Optical forces offer a powerful tool for manipulating single cells noninvasively. Integration of optical functions within microfluidic devices provides a new freedom for manipulating and studying biological samples at the micro scale. In the pursuit to realise such microfluidic devices with integrated optical components, Ultrafast Laser Inscription (ULI) fabrication technology shows great potential. The uniqueness and versatility of the technique in rapid prototyping of 3D complex microfluidic and optical elements as well as the ability to perform one step integration of these elements provides exciting opportunities in fabricating novel devices for biophotonics applications. The work described in this thesis details the development of three dimensional optofluidic devices that can be used for biophotonics applications, in particular for performing cell manipulation and particle separation. Firstly, the potential of optical forces to manipulate cells and particles in ULI microfluidic channels is investigated. The ability to controllably displace particles within a ULI microchannel using a waveguide positioned orthogonal to it is explored in detail.

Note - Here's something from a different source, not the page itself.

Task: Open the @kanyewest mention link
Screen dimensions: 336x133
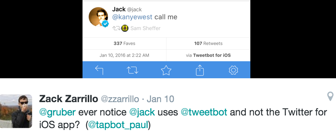Action: [132, 17]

We then prototype a more complex 3D device with multiple functionalities in which a 3D optofluidic device containing a complex microchannel network and waveguides was used for further investigations into optical manipulation and particle separation. The microfluidic channel network and the waveguides within the device possess the capability to manipulate the injected sample fluid through hydrodynamic focusing and optically manipulate the individual particles, respectively. This geometry provided a more efficient way of investigating optical manipulation within the device. Finally, work towards developing a fully optimised 3D cell separator device is presented. Initial functional validation was performed by investigating the capability of the device to route particles through different outlet channels using optical forces. A proof of concept study demonstrates the potential of the device to use for cell separation based on the size of the cells. It was shown that both passive and active cell separation is possible using this device.